After Jones’s death, Jagger revisited the piece. A revised version was recorded in July 1970 under the now-familiar title Shine a Light, followed by a final recording at Olympic Sound Studios in December 1971. That version became the one released on Exile on Main St., an album defined by emotional density and musical breadth. Typical of the Exile sessions, the personnel were fluid. Billy Preston’s piano and organ anchored the song, while Mick Taylor delivered a searing guitar solo. Bill Wyman later clarified that he played bass on the track, noting that Taylor had been mistakenly credited—one of several errors Wyman said he spotted in advance copies of the album.
Mick Taylor (1979): “I liked Shine a Light.
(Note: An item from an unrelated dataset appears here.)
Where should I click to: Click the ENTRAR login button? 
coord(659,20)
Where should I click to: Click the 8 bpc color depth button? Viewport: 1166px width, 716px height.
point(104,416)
I played bass on that. There are quite a few things I played bass on. I used the band’s Fender Jazz bass for these because Bill wasn’t there; he was late, and nobody bothered to wait. That used to happen a lot, actually. I don’t mean that Bill was late a lot; we didn’t always get there at the same time. If we felt like playing, we would”
The finished recording draws directly from gospel and soul traditions. Preston’s church-rooted keyboard work, combined with call-and-response vocals between Jagger and a choir-like group of backing singers, gives the song an authenticity rarely attempted so openly by the band. Producer Jimmy Miller’s drumming further reinforces the gospel feel, grounding the performance in restraint rather than drive.
Shared Stages and Lasting Illumination
Decades later Shine a Light took on an entirely new dimension when the Rolling Stones finally brought it to the stage. The song first entered their setlist during the 1995 leg of the Voodoo Lounge tour, a surprise that thrilled longtime fans of Exile on Main St. Live versions from that period appeared on Stripped, revealing a warmer, more open interpretation that emphasized soul over atmosphere. The Stones would return to the song occasionally on subsequent tours, treating it less as a hit than as a cherished deep cut.
That sense of reverence carried into the 2008 Martin Scorsese concert film (also named) Shine a Light, which documented the band’s performances at New York’s Beacon Theatre in 2006. By then, the title felt profoundly symbolic. What began as a private prayer for a fallen bandmate now hovered over a band that had outlived nearly all its contemporaries. The film captures the Stones as both veterans and vital performers, deeply engaged with music that spans blues, soul, gospel, and rock.
Guest appearances by artists such as Buddy Guy, Christina Aguilera, and Jack White reinforce the song’s broader legacy. These collaborations highlight continuity rather than contrast, underscoring how the Stones’ music has always thrived on exchange across generations and genres. Scorsese’s restrained direction avoids spectacle, focusing instead on human connection—glances, gestures, and shared momentum.
In that context Shine a Light feels less like a song title and more like a mission statement. Its original plea for mercy and warmth radiates outward, illuminating not only Brian Jones’s memory but the Rolling Stones’ entire journey. What began as a quiet act of compassion ultimately becomes a testament to endurance, faith, and the fragile beauty of carrying loss forward without letting it dim the light.
Mick Jagger (2010): “It was quite an early one from Olympic Studios London, with Billy Preston. Once it was finished, we never played it on stage for years and years. Then it became this favorite after we recorded it for the Stripped album. So Shine A Light was this funny thing that started off as something you did once at that time and never went back to.”